I am getting spark, but I haven't verified the "strength" of the spark yet. My tester just has a light, but the manual specifies that the spark needs to be able to jump a 9mm gap. I'll probably pick up that style of tester tomorrow. One thing that I noticed was that the *resistance across the charge coil was 508 ohms*. I don't know what my particular engine should be, but the service manual for my buddy's similar Yamaha 60hp specifies 160-240 ohms (or something around there). I'm not too familiar with small engine ignition systems, so I'm not quite sure how to interpret this info. Could this potentially cause a weak spark? *Does anyone know what the resistance across the coil should be? *The pulser coils and the lighting coil seemed to read very closely to what the 60hp manual suggests, so that makes me think my charge coil should as well.

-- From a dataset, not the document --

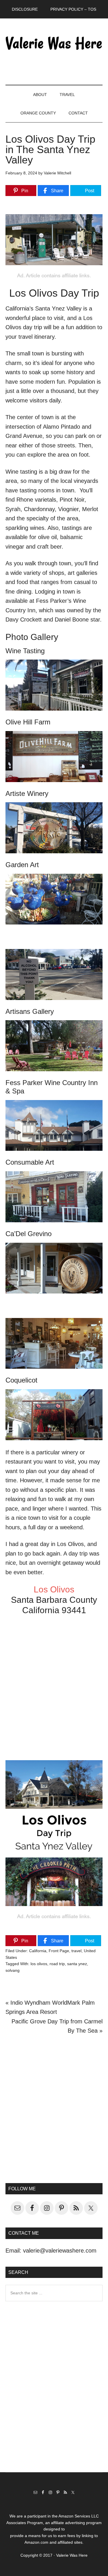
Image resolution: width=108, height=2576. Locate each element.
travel (76, 1950)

I also highly doubt that it would be the ignition coils or the pulser coils, since the problem seems to be across all 3 cylinders. I don't know much about the CDI box, but I feel like when they go bad they typically just stop working, not necessarily give out a poor signal. I have some "ballpark" numbers from my buddy's 60hp manual for CDI resistance values, but I don't know how helpful that will be for me.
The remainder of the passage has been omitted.